When we acquired the property, it was affected by past use, principally for grazing cattle and raising hay. This resulted in many problems for native plants, soils, streams and springs, fish, and wildlife. Livestock had grazed native bunchgrasses to the point of their elimination. Seedings for hay had introduced aggressive non-native grasses such as smooth brome and crested wheatgrass that replaced native bunchgrasses and flowers. Aspen shoots were grazed and eliminated, reducing recruitment to the point that the aspen forests were dying out.
Streams and springs had wide and shallow channels, lacking vegetation cover for stream temperature regulation, or pools for spawning fish. Banks were bare and eroding, stream bottoms were covered with silt.
Gullies formed in uplands were lowering the water table, further drying the soils, and leading to the loss of native plant communities.
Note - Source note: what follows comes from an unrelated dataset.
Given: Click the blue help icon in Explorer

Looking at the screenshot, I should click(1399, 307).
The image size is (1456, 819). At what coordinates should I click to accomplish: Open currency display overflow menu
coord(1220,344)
Weeds and invasive species such as Canada thistle, cheatgrass and others were proliferating. Flooding from the drainage system on the County Road through the Preserve was causing gully formation, loss of wetland meadow areas and introducing weeds into the Preserve.
We have partnered with the Forest Service and BLM to reclaim non-system roads and trails to reduce habitat fragmentation and disturbance of wildlife.
Along with restoration, maintenance of the property and its infrastructure are major expenses. As an example, we spend an estimated $20,000 per year on fence construction, conversion to wildlife friendly fences, and maintenance.
Active and passive restoration is being used to restore native vegetation, streams, springs, and wetlands.
We have seeded native grasses and planted trees that are now creating a gallery forest along Paris Creek for owls, eagles, and hawks. Willows and aspen have recovered and are shading the streams and providing habitat. Beavers have returned and are building dams, storing sediment and water, and creating fish habitat. Native plants are displacing the invasive cheatgrass.
We are controlling noxious weeds by reseeding with native species and allowing those the time needed to expand and displace the weeds. Progress is being made but more is needed as seeds continue to enter the property from adjacent properties and roads.
We are converting our fences to let-down and wildlife friendly designs that have eliminated deer mortality from fence entanglement. The erosion from the County Road is being brought under control and willow plantings will eventually assist in halting the erosion while creating habitat.
The water diversion that has dewatered Paris Creek for over one hundred years will soon be decommissioned and the water returned to the creek, making several miles available for native Bonneville cutthroat trout to spawn and live here for the first time in over a century.